:: Goal of the exercise ::
Word for word, copy the lines beginning at the one with "Viewport: 791px width, 576px height." and ending at the last line below; pictures stay out.

[Stored data entries]
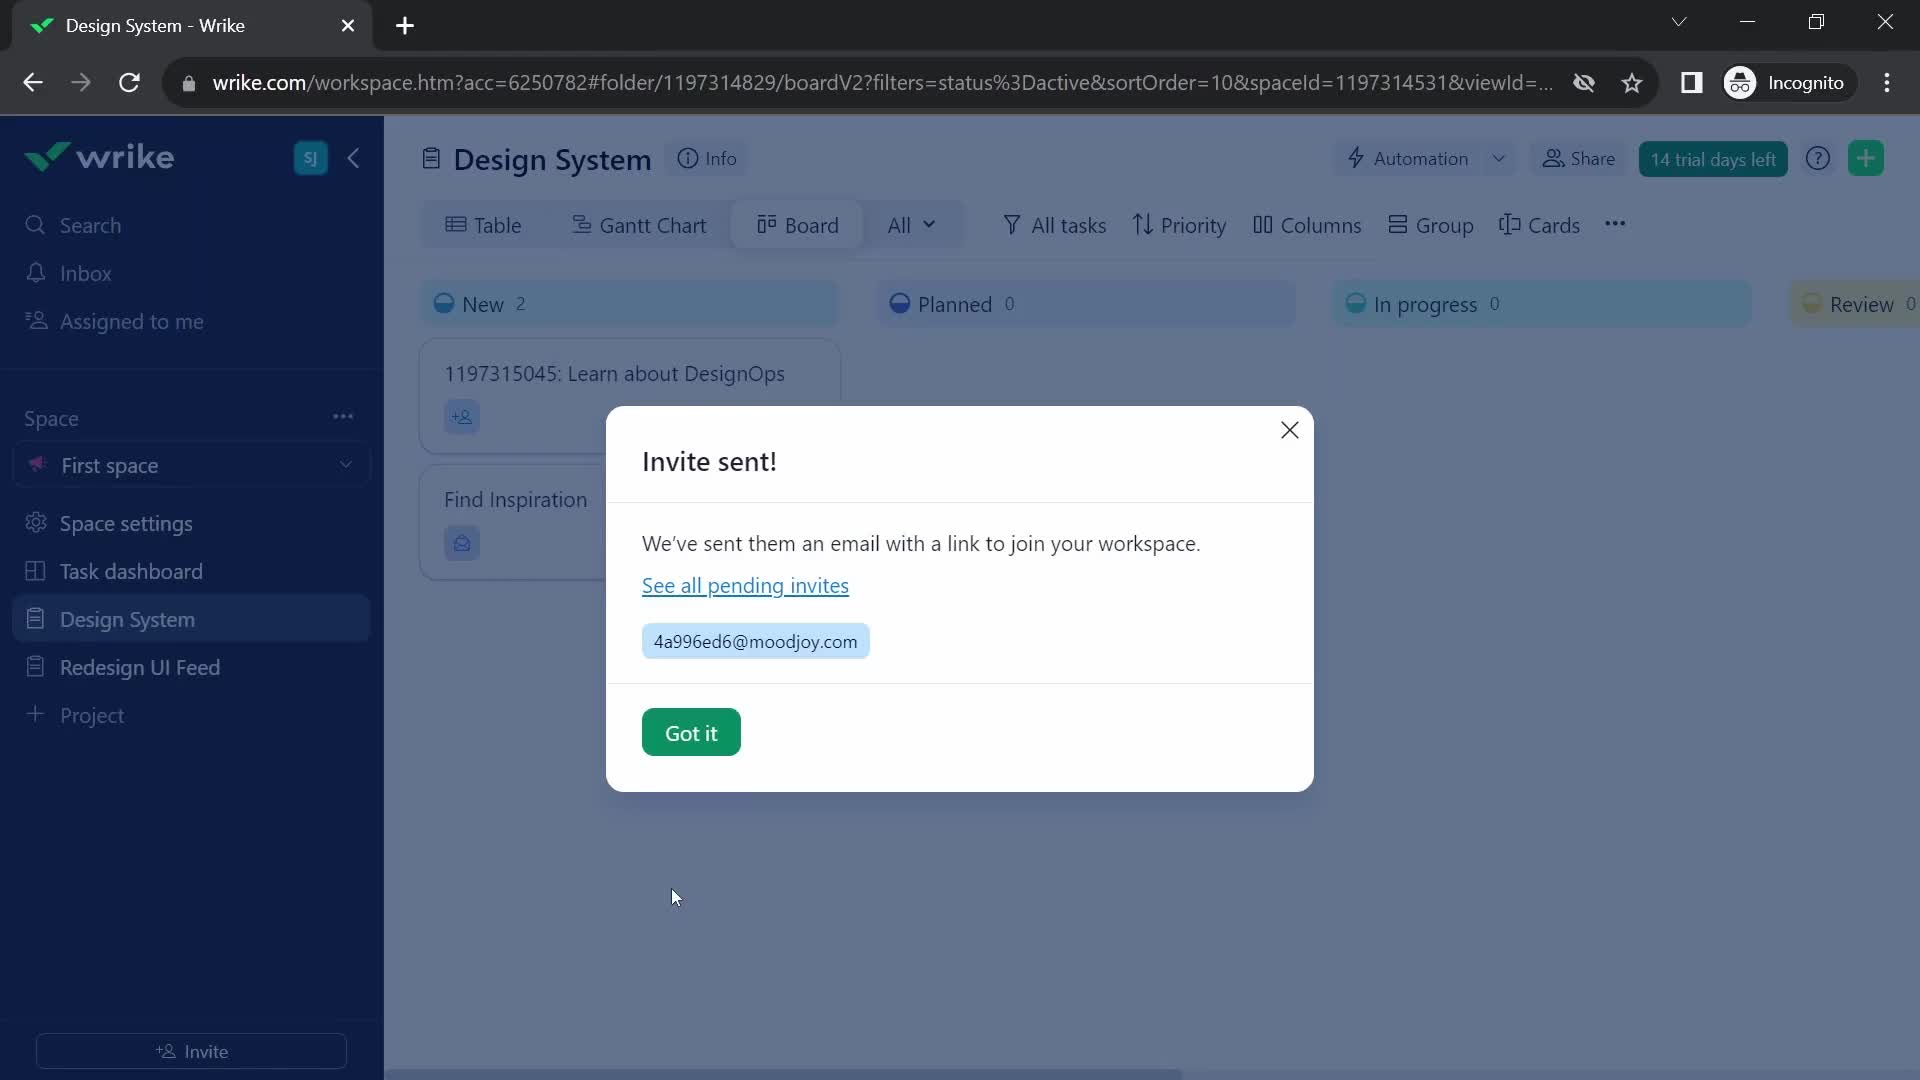Expand the All tasks filter dropdown
Viewport: 1920px width, 1080px height.
1055,224
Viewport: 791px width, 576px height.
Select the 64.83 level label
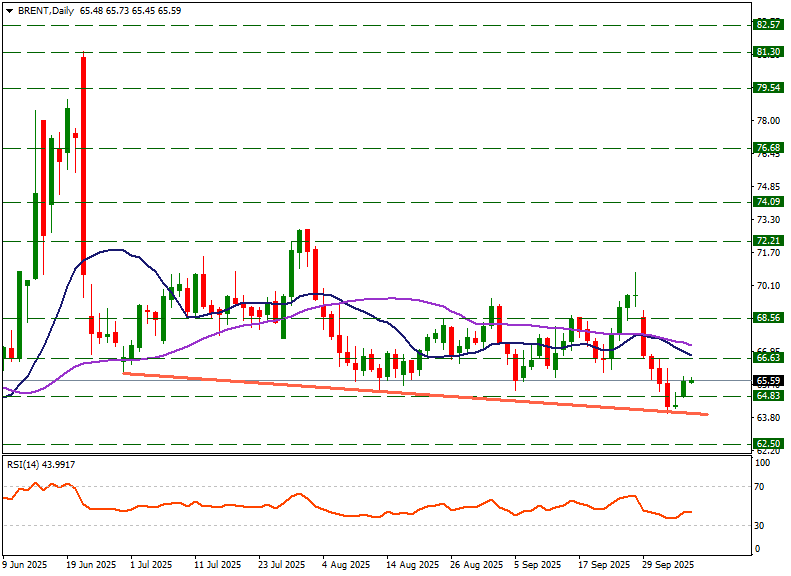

:: Output for this task ::
Viewport: 791px width, 576px height.
Select the 64.83 level label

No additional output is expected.